AIM OF THE EXERCISE:
Word for word, copy the line containing "The height and" and every line after it in the records below, leaving pictures out.

THE DATA:
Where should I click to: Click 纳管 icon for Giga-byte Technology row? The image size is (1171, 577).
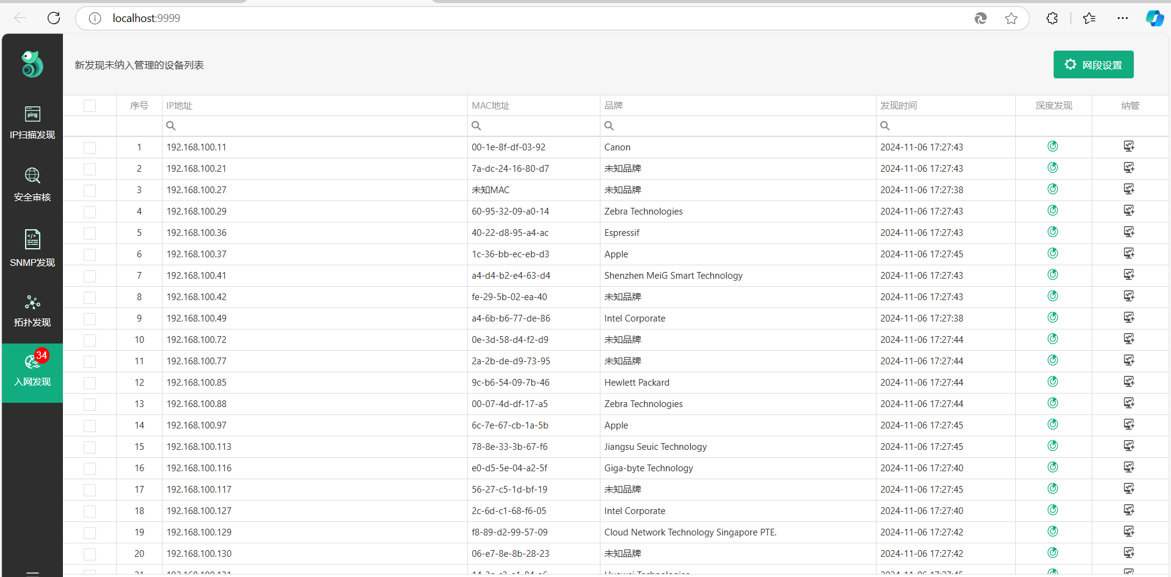[1128, 467]
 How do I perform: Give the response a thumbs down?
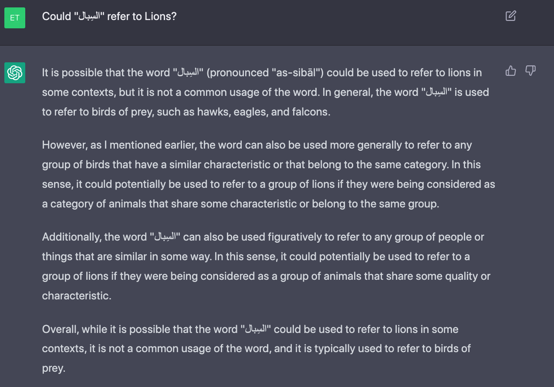pyautogui.click(x=530, y=71)
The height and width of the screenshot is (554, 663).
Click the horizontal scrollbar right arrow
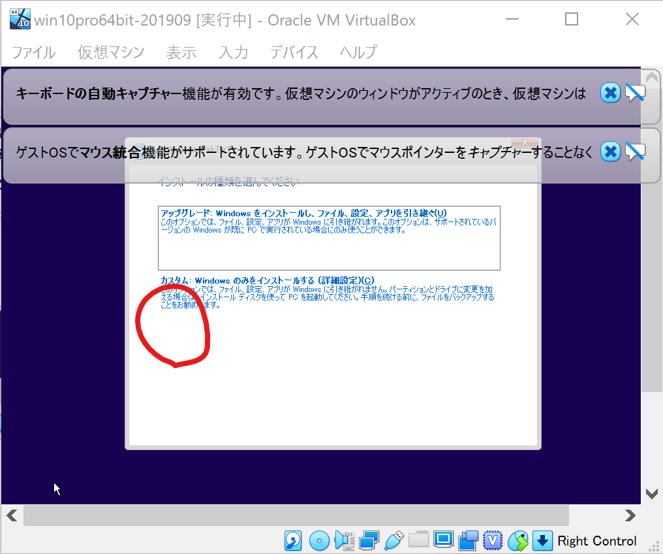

TASK RESPONSE:
The height and width of the screenshot is (554, 663).
Click the horizontal scrollbar right arrow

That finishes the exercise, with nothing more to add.